Hundreds of Chilean weevils will be released in Southland in an effort to control widespread weed Darwin's barberry, which scientists say could become as big a problem as gorse.
About 100 barberry seed weevils were released for the first time in New Zealand last March to try to control Darwin's barberry.
Landcare Research imported the weevils and conducted extensive tests to make sure they were safe before they were released in Southland.
Landcare Research weed biocontrol group member Hugh Gourlay said the fast-spreading, orange-flowered thorny shrub was a growing problem in parts of the country, particularly Southland.

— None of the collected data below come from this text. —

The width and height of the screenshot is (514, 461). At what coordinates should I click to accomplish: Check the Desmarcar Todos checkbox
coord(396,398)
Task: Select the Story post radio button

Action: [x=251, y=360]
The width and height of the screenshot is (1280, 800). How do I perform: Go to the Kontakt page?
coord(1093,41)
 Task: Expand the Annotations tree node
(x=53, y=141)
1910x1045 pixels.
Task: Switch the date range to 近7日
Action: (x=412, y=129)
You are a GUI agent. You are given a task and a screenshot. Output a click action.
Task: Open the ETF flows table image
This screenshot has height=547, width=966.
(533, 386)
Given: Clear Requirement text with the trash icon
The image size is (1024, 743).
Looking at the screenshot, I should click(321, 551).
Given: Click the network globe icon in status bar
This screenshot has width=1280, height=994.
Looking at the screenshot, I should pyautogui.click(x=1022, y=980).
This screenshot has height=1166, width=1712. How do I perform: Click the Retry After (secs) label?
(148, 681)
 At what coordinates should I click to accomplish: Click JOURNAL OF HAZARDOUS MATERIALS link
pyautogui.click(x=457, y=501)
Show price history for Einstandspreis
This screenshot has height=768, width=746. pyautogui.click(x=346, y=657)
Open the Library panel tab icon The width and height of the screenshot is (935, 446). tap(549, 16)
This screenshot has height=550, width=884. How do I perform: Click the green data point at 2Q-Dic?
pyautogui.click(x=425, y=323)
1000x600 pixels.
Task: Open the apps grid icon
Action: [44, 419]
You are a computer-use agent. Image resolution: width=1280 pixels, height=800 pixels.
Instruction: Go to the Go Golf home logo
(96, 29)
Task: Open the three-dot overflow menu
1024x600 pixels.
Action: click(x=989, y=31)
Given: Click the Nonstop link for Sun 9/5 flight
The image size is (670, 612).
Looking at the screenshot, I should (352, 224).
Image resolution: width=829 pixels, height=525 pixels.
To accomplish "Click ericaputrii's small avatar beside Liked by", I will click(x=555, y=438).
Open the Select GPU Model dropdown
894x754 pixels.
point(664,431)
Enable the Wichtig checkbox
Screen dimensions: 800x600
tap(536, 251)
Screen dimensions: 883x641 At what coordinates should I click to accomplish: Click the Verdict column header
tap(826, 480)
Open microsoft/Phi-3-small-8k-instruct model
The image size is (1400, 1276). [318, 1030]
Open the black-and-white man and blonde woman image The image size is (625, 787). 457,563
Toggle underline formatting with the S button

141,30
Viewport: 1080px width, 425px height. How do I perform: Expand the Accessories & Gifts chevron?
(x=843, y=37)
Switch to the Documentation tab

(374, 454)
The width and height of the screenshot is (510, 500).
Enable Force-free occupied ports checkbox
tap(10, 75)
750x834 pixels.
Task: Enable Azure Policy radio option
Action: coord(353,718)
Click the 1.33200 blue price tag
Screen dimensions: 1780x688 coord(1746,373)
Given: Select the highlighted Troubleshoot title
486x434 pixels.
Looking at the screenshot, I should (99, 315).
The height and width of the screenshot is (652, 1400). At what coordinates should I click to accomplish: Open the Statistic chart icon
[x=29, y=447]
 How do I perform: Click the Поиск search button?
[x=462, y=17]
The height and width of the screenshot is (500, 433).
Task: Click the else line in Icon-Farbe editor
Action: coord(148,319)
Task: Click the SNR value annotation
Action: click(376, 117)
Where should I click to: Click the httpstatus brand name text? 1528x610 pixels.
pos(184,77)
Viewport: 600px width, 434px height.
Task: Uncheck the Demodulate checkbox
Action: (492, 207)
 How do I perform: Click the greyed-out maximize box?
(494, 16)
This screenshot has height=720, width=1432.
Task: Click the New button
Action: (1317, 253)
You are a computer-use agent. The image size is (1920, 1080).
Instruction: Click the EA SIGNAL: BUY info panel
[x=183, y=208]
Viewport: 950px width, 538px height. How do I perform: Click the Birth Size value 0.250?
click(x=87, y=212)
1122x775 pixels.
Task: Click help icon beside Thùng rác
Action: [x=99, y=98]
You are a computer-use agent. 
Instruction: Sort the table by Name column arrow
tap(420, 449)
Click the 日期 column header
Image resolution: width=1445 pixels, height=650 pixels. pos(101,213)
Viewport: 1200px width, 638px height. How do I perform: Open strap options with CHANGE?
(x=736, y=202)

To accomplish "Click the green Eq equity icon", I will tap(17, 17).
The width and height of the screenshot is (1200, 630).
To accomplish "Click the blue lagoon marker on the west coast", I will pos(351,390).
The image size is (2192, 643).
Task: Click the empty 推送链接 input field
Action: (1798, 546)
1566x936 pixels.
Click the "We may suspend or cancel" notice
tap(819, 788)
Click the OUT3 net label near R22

"It [Darwin's barberry] was an ornamental plant imported and put into people's gardens and then escaped from there," he said.
"We did make a release of weevils last year in Southland. Unfortunately it was quite small numbers - we were hoping for much larger numbers but weren't successful in rearing that many last year."
In most cases biological control agents could have an impact within 20 years but it could take as long as 150 years in this case, he said.
"In terms of plants like Darwin's barberry and other shrubby plants like this, they have a lot of resources available to them to be able to sustain impact and effects from insects.
"So it may take 50 years, 100 years or maybe even 150 years before you will actually see a significant reduction in the presence of the plant in our environment through the impacts of biological control."